╭──

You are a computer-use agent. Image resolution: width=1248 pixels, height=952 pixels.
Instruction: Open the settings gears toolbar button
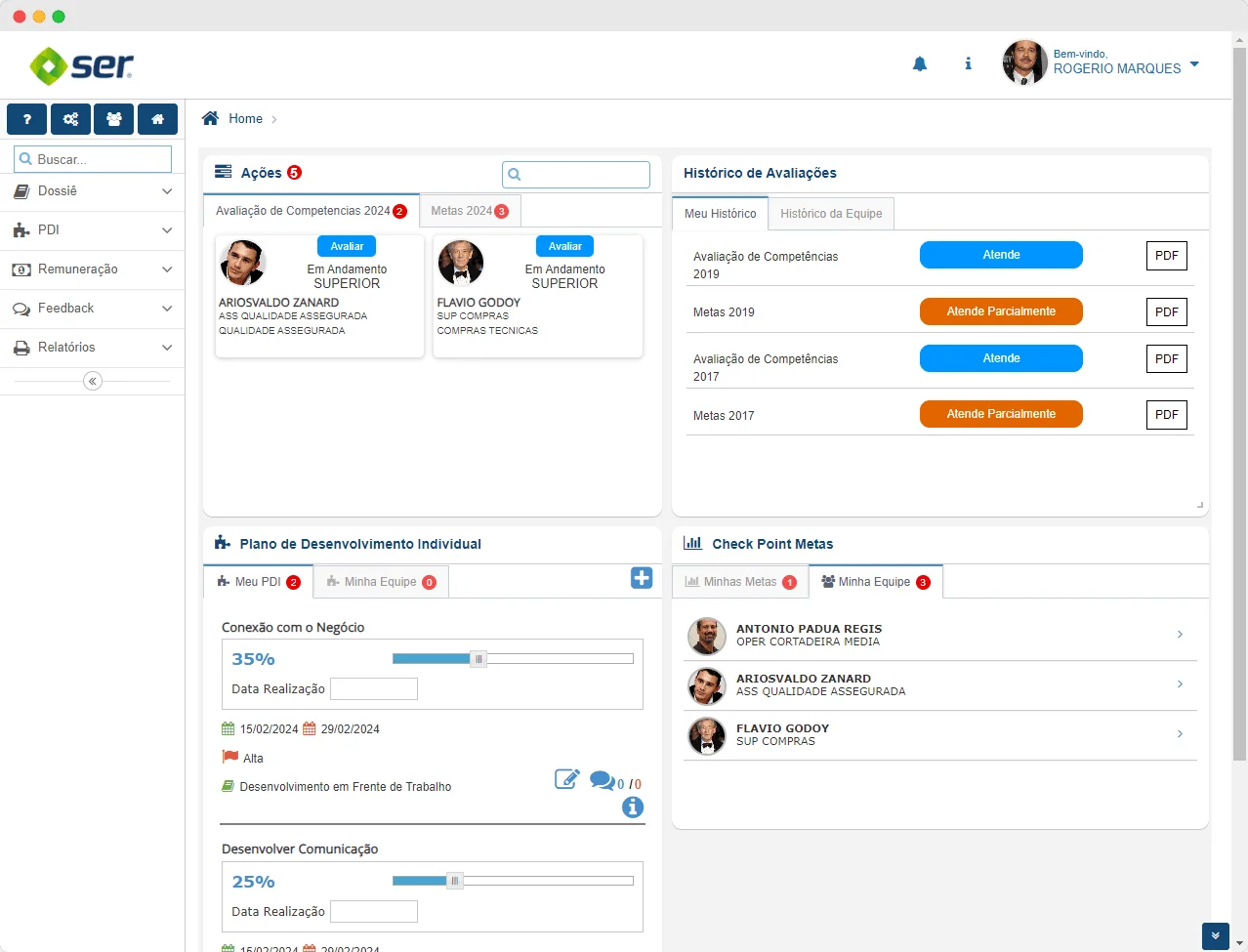pyautogui.click(x=70, y=119)
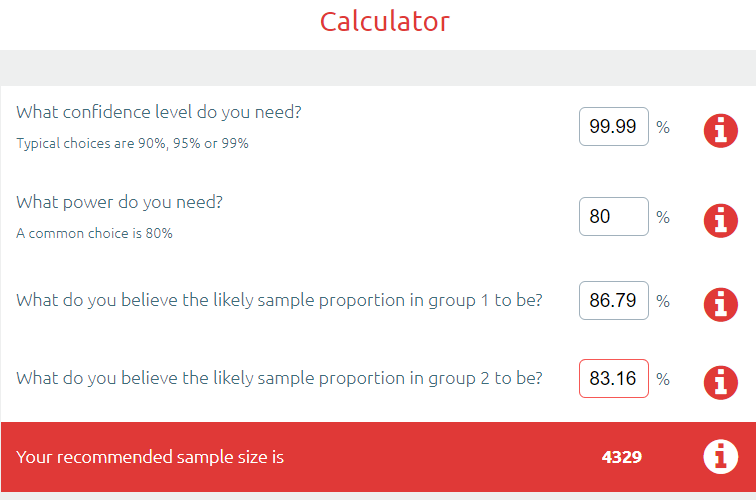Click info icon beside recommended sample size
This screenshot has width=756, height=500.
[720, 457]
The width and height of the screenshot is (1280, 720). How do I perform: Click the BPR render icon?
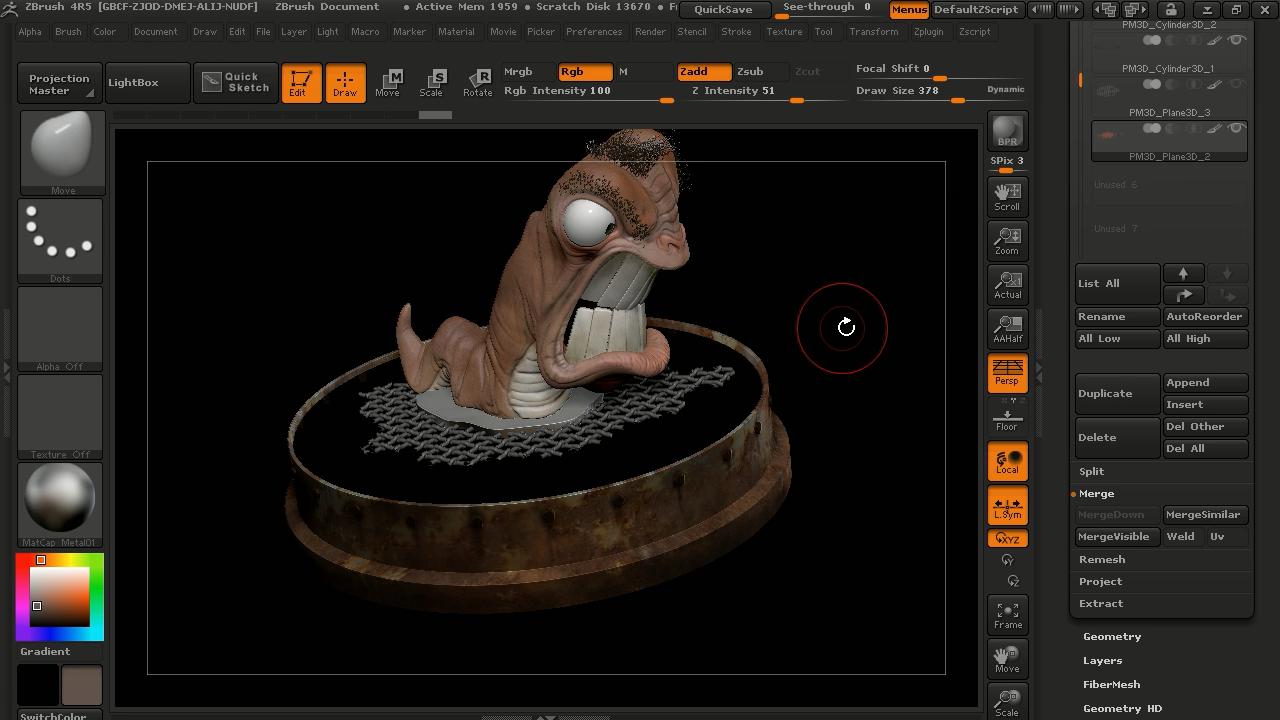pos(1007,131)
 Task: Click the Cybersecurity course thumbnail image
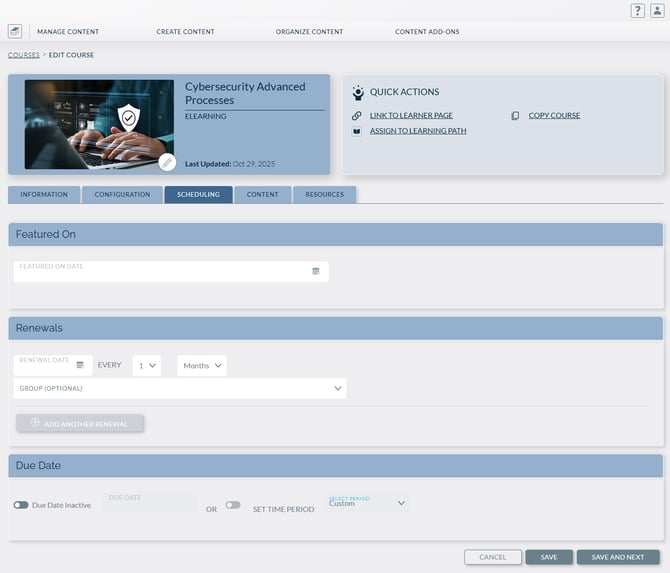click(x=98, y=124)
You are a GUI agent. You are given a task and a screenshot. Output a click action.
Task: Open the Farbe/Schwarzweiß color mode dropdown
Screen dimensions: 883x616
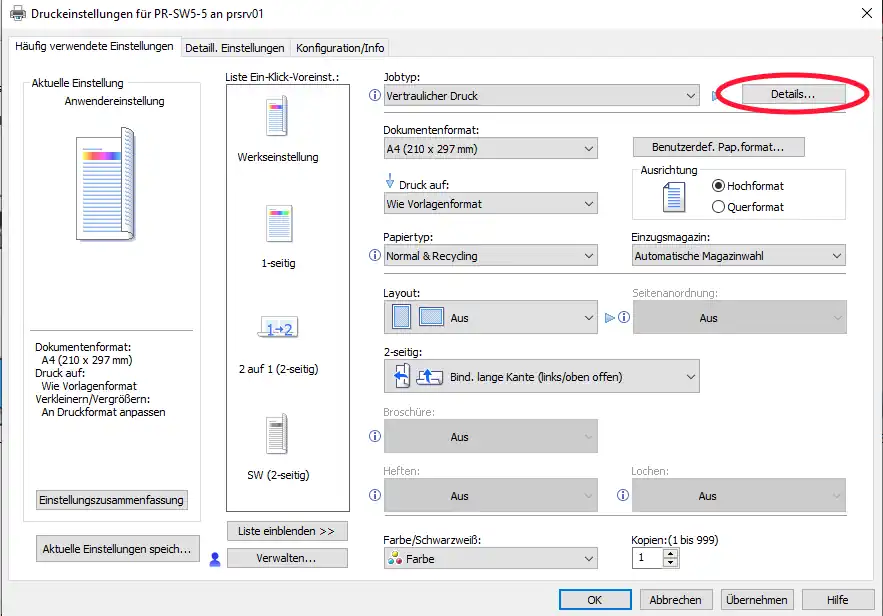click(490, 559)
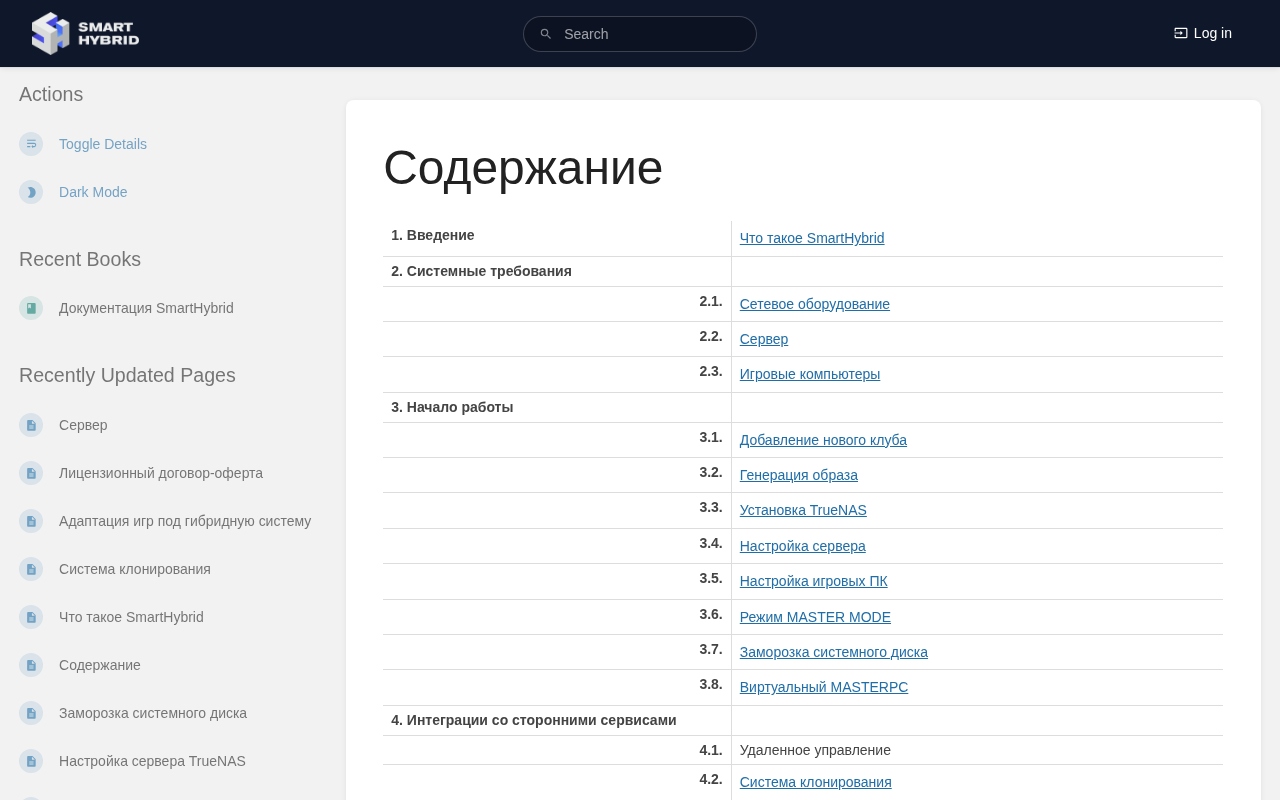1280x800 pixels.
Task: Click the Log in button
Action: 1203,33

╰──

Rewrite all of the records above, replacing "settings gears" with "settings gear" and changing nothing else. Omit the pictures from your version.

Response to the exercise:
You are a computer-use agent. Image resolution: width=1248 pixels, height=952 pixels.
Instruction: Open the settings gear toolbar button
pyautogui.click(x=70, y=119)
Click info icon beside recommended sample size
This screenshot has width=756, height=500.
[720, 457]
The width and height of the screenshot is (1280, 720). How do I perform: Click the BPR render icon?
pos(1007,131)
 Task: Click the Cybersecurity course thumbnail image
click(x=98, y=124)
You are a GUI agent. You are given a task and a screenshot. Output a click action.
Task: Open the Farbe/Schwarzweiß color mode dropdown
Screen dimensions: 883x616
click(490, 559)
1280x800 pixels.
Task: Click the Log in button
Action: 1203,33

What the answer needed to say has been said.